Kein Zeichen von dem jungen Saiyajin seit Tagen! Trunks fragte sich langsam, ob der Junge überhaupt noch auf der Station weilte. Er seufzte frustriert und, bevor er es sich noch einmal anders überlegen konnte, trat er vor und betätigte den Summer.
Nichts.
Er drückte ihn ein zweites Mal, ein drittes - noch immer verharrte die Stille hinter der geschlossenen Barriere.
"Verdammt!", fluchte der Captain. Er warf einen kurzen Blick auf sein Chronometer - nur noch zehn Minuten, bevor sein Squad aufbrechen sollte - und begann unschlüssig auf seiner Unterlippe herumzukauen. Wenn er noch rechtzeitig sein wollte, musste er jetzt los und er hatte sich schon halb abgewandt, als ihn seine innere Stimme noch einmal zum Innehalten aufforderte.
Hastig fing er an, in den versteckten Taschen seiner Uniform zu kramen, bis er schließlich einen schwarzen Filzstift fand und, nach kurzer Überlegung, schnell eine Nachricht an den Türrahmen neben Gotens Tür kritzelte.
Viele der an diesem Tag vorbeieilenden Personen übersahen die wenigen, in der sauberen Handschrift des Captains geschriebenen Worte, aber einigen fiel sie auf.
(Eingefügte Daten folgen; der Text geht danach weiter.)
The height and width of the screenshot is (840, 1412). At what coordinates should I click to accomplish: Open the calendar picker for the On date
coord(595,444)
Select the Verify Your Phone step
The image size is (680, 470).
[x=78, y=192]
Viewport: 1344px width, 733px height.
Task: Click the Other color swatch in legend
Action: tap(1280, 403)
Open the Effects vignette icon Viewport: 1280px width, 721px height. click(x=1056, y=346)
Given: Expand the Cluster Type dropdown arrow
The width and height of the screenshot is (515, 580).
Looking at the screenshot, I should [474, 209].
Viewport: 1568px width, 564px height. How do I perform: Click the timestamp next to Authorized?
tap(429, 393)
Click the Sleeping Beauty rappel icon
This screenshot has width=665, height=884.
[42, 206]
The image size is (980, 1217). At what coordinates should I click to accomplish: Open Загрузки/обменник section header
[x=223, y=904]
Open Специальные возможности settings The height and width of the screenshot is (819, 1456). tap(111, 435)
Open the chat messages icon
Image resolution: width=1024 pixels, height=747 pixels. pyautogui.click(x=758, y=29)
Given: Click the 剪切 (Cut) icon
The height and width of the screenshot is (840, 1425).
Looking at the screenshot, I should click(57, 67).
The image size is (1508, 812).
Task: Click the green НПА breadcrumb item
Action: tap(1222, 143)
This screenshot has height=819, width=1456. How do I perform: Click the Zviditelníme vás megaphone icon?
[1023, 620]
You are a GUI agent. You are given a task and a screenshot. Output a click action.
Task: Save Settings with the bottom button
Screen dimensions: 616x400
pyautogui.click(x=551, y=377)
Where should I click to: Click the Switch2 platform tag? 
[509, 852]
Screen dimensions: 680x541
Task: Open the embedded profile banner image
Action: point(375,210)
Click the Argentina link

Sie blieben stehen, lasen sie sich durch und eilten dann kopfschüttelnd weiter, die Frage stellend, warum einer so etwas schreiben sollte.
Die Reinigungsdrohnen, die in dieser Nacht wie immer die Station durchkämmten bemerkten die Schrift ebenfalls. Eine Nanosekunde kalkulierend, ob das merkwürdige Muster zu den für die Station vorgeschriebenen gehörte, kamen sie zu dem Schluss, dass es sich offensichtlich um Schmutz handelte und besprühten es Sekunden später mit dem ätzenden Reinigungsschaum, der für solche Gelegenheiten vorgesehen war. Langsam verrannen die Buchstaben, wurden unsichtbar, als der Schaum die Pigmente der Tinte absorbierte und bald erinnerte nichts mehr daran, dass hier vor kurzem einer der wenigen Beweise für Freundschaft und Sorge gestanden hatte, den es in Freezers Imperium gab:
"Melde dich, Goten. Mache mir Sorgen um dich! T."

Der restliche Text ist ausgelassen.